Some noted the bitter irony that the one-year anniversary of the death of Miles Hall came as protests over the killing of another black man — George Floyd, at the hand of a Minnesota police officer — were gripping the nation. Walnut Creek had experienced its own protests and destruction over the previous two days.

And on Tuesday night, friends, family and supporters presented a 90-minute-long Zoom “webinar” program in conjunction with the Miles Hall Foundation to honor Hall, a 23-year-old black man who suffered from mental illness and was killed by Walnut Creek police on June 2, 2019.

One guest on that webinar presentation was Cephus X Johnson, “Uncle Bobby” to Oscar Grant III, a black man killed by a BART police officer at the Fruitvale station in Oakland on Jan. 1, 2009. He had a positive message.

Taun Hall displays a portrait of her son Miles Hall during a past Walnut Creek City Council meeting. The Hall family this week marked the shooting death one year ago of their son during an incident with Walnut Creek Police. (Photo by Sam Richards/Pagransen)

“Walnut Creek — in essence our ‘white allies' — has the ability to help put this in such a way that no one can (any) longer turn a blind eye to these types of murders,” Johnson said. “Let's stay optimistic — the opportunity for real changes is here.”

Police were called a year ago to the Hall family's home in a quiet neighborhood south of downtown. The family told police Miles was having a mental health-related episode.

“We want to make sure this isn't experienced by anyone else.”

Kevin Wilk, Walnut Creek City Council

Hall had a steel rod in his hands, variously described as a garden tool and a crowbar, and wouldn't drop it. Beanbag rounds were fired at Hall, but had little effect. Two officers then fired their handguns at him and he died later that day.

Hall's family, including his parents Scott and Taun Hall, sued the city in September 2019, alleging police did not have to use lethal force, especially knowing Miles suffered from mental illness, and didn't properly de-escalate the situation. The family is being represented by civil rights attorney John Burris.

The Hall family, joined and supported by many others, took part in the Zoom webinar Tuesday night that featured a wide range of stories about Miles, photos, poetry, musical performances and calls to action to improve police response to mental-health-related calls.

‘We miss him so much'

Hall, a graduate of Las Lomas High School in Walnut Creek, was described during the program as a curious young man, funny, at times a “rascal,” well-known and loved in this tight-knit neighborhood where residents share progressive dinners and karaoke nights, and where they gathered to hold hands and pray after the Sept. 11, 2001, attacks.

Longtime neighbor Barbara Pennington said she had taken a long walk with Miles the day before he died, during which he talked about, among other things, how he was proud of his family.

“We miss him so much,” Pennington said, choking up a little. “You all are truly incredible. Miles is smiling.”

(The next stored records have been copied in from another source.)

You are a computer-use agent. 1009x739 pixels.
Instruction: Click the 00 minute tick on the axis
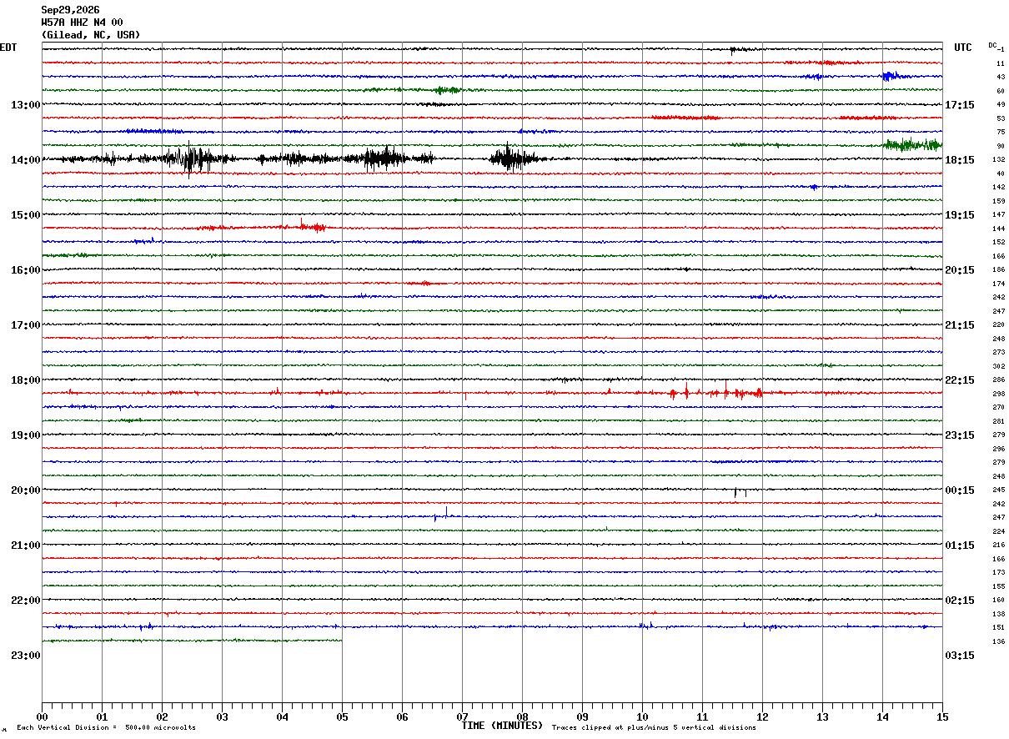42,716
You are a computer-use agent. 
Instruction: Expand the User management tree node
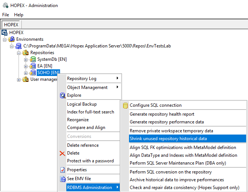[x=19, y=79]
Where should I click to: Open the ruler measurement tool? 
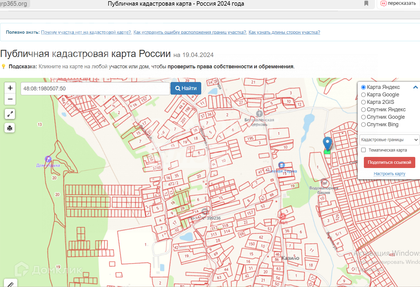10,284
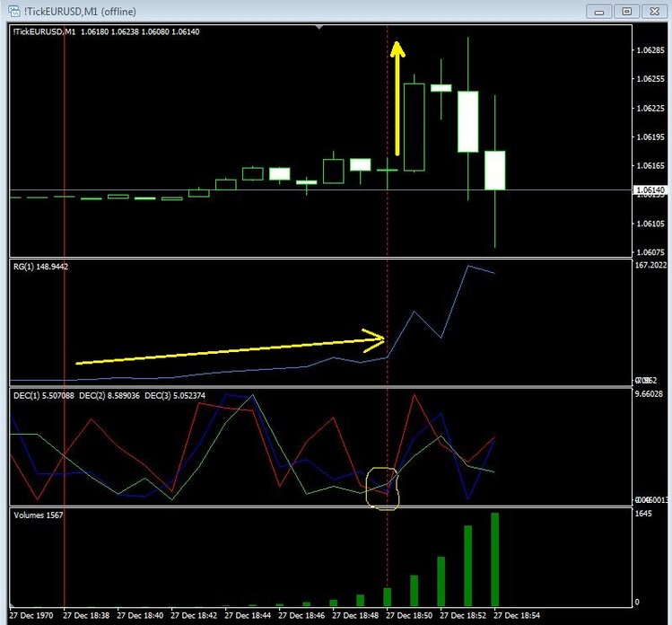Screen dimensions: 672x625
Task: Click the chart shift triangle at the chart top
Action: click(319, 28)
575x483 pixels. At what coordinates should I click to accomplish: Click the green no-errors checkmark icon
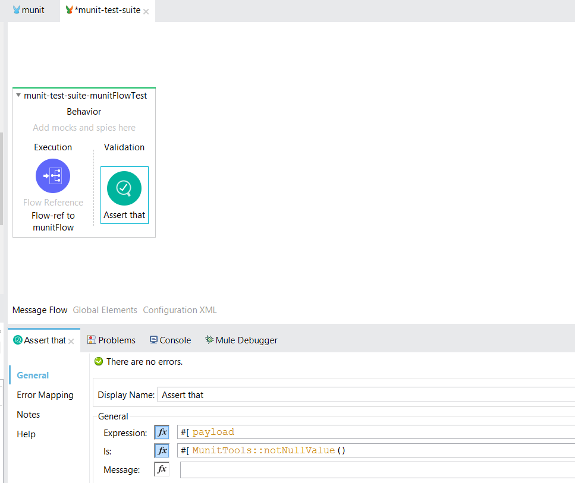[x=99, y=361]
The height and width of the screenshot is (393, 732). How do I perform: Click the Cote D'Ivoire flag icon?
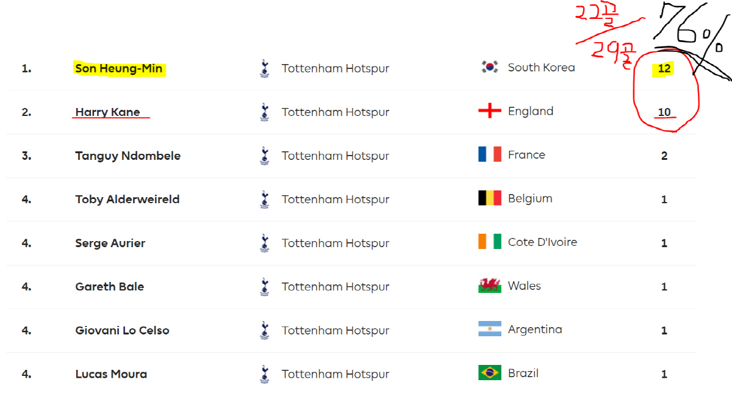coord(490,242)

The webinar was moderated by KTVU-TV morning anchor Dave Clark. He said he didn't know Miles personally, but that he has a 27-year-old autistic son.

“What happened to Miles Hall could have easily happened to my son, who could not understand an order to raise his hands,” Clark said.

Among others who appeared in segments of or sent messages for the webinar were Burris, U.S. Rep. Barbara Lee, D-Oakland, and Dr. Suzanne Tavano, Contra Costa County's director of behavioral health services.

“What happened to Miles is a sign of systemic failure in a number of ways,” Tavano said during the program.

She also said she was encouraged by the response of Walnut Creek police and other officials, as well as with police chiefs from nearby Pleasant Hill and Martinez, with whom she consulted about how to better respond to situations like Miles'.

‘We're asking you to do what is hard'

Tuesday's webinar was timed to end when Tuesday night's City Council meeting began. The council — which was scheduled to discuss the Halls' lawsuit against the city in closed session before the open meeting started — sat through almost two hours of public requests for police policy changes and training, to better handle situations like Miles' to be added to an upcoming council agenda.

“We're here to ask you not to do what is easy, we're asking you to do what is hard,” up to and including firing police officers and changing policy, said Hannah Edgar of Walnut Creek, one of more than 30 people who either phoned in or emailed comments to the council about Hall's death.

All five council members responded to the commenters, saying the city is making progress toward the policy changes the group Friends of Scott, Alexis and Taun Hall and others seek.

Councilman Kevin Wilk said, “We want to make sure this isn't experienced by anyone else,” and Councilman Matt Francois commended Taun Hall specifically as a fierce advocate for her son, and said he hopes for a more positive and productive dialogue going forward.

When Scott, Taun and Alexis Hall called in with their own comments, council members greeted them warmly.

“I feel like we're going to be turning a new leaf,” Taun Hall told the council.

Added Scott Hall, “Hopefully, the voices of the people will cause additional changes to happen.”

A few hours earlier, during the webinar, Cephus X Johnson had said, “The wheels of justice turn slow, but they do turn.”